*** Data for analysis Section Begins ***

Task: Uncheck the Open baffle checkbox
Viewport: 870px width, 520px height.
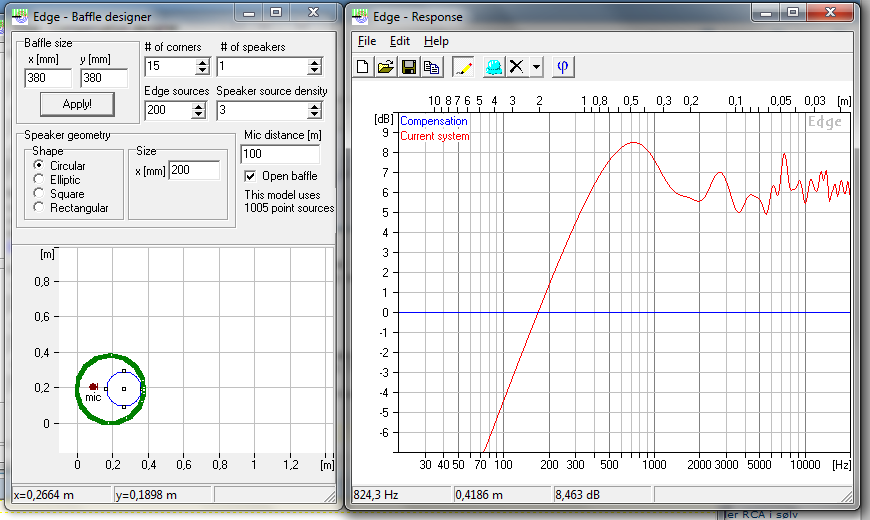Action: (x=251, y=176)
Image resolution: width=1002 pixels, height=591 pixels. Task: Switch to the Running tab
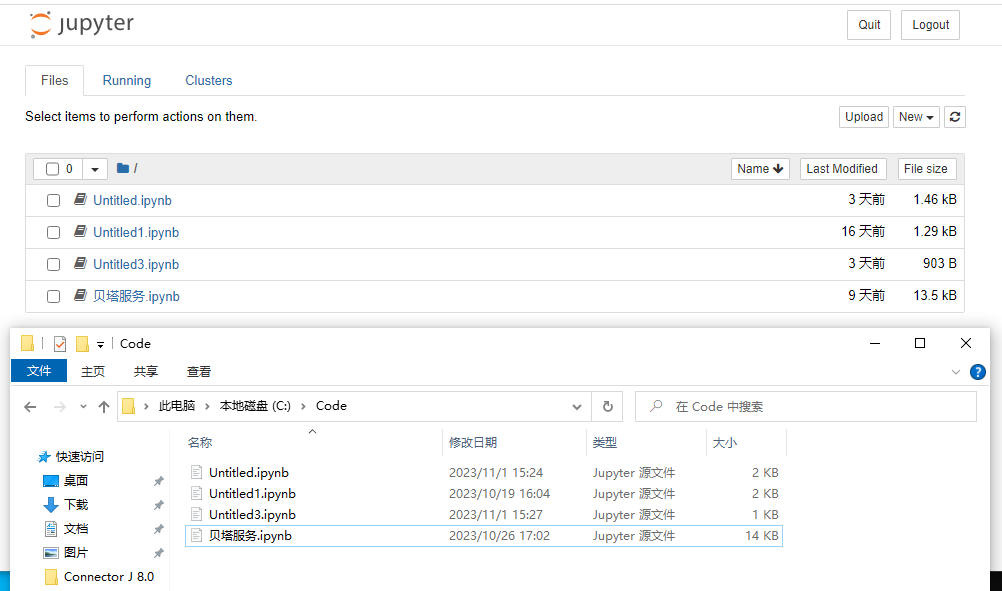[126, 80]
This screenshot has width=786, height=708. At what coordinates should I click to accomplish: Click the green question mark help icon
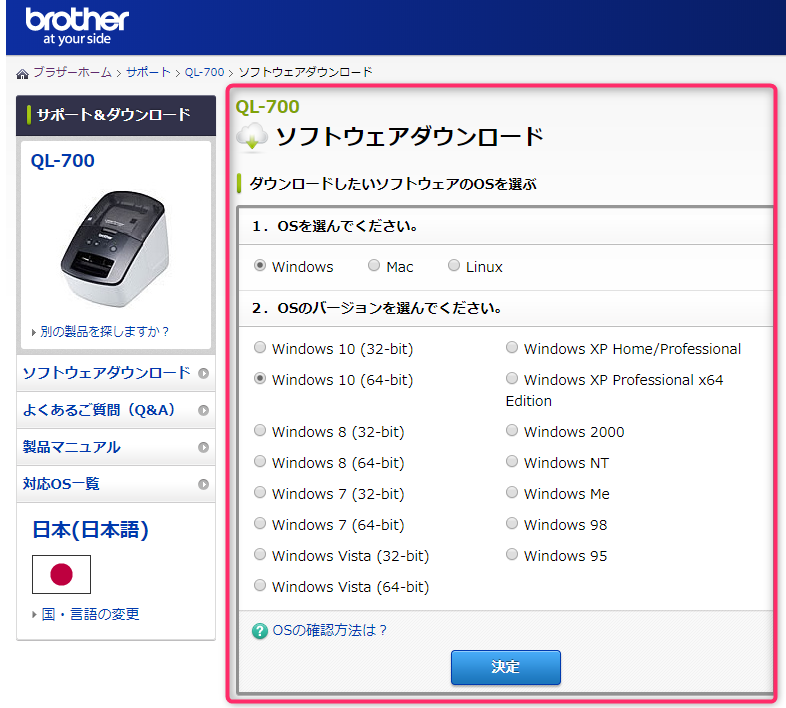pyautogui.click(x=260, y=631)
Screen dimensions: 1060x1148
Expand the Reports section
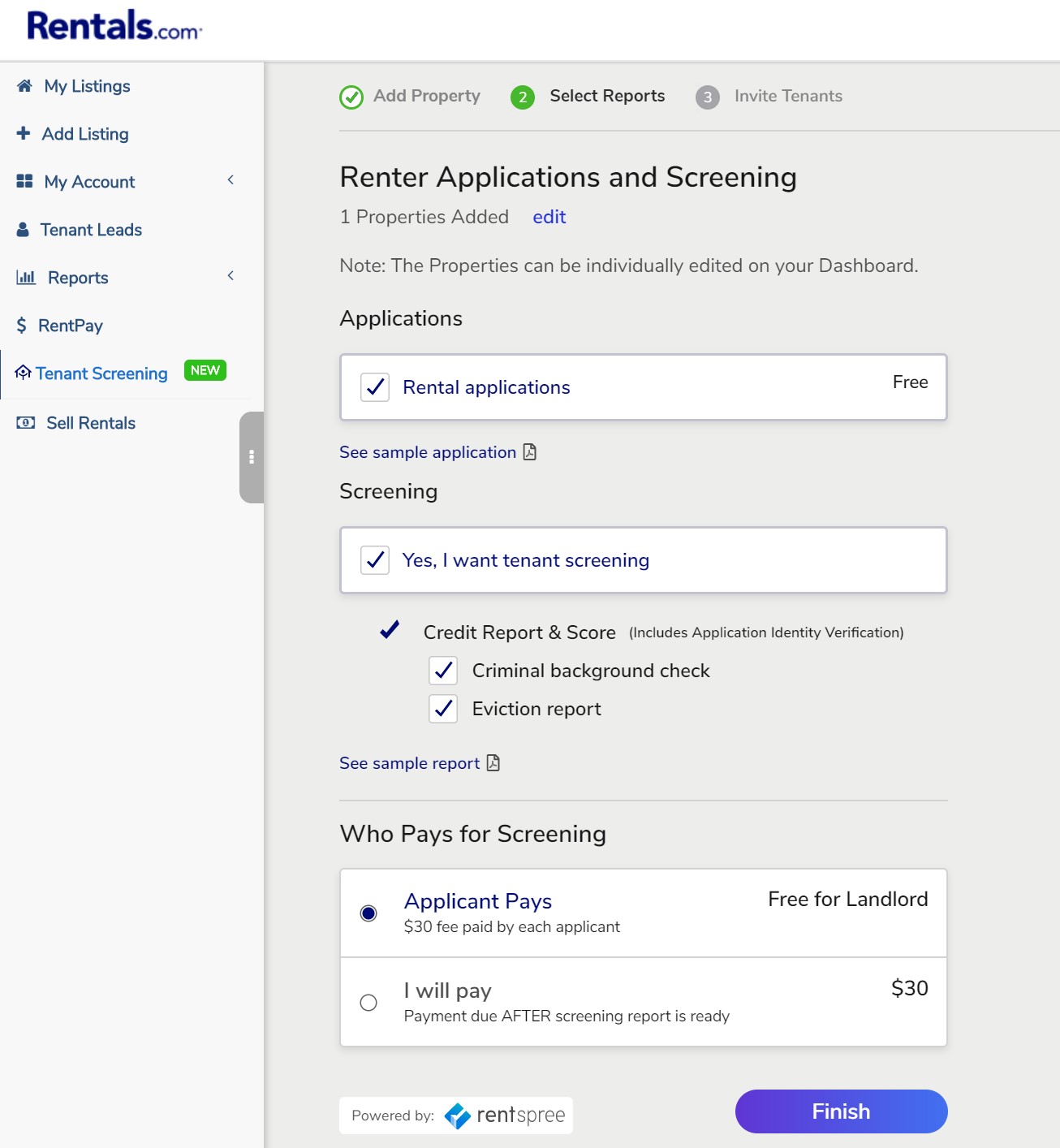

*** Data for analysis Section Ends ***

== Action item ==
Print out all the material above exactly as it appears, omitting the images.

== Output ==
Task: Uncheck the Open baffle checkbox
Viewport: 870px width, 520px height.
Action: (x=251, y=176)
Image resolution: width=1002 pixels, height=591 pixels. Task: Switch to the Running tab
[126, 80]
This screenshot has width=786, height=708. At what coordinates should I click to accomplish: Click the green question mark help icon
pyautogui.click(x=260, y=631)
Screen dimensions: 1060x1148
Expand the Reports section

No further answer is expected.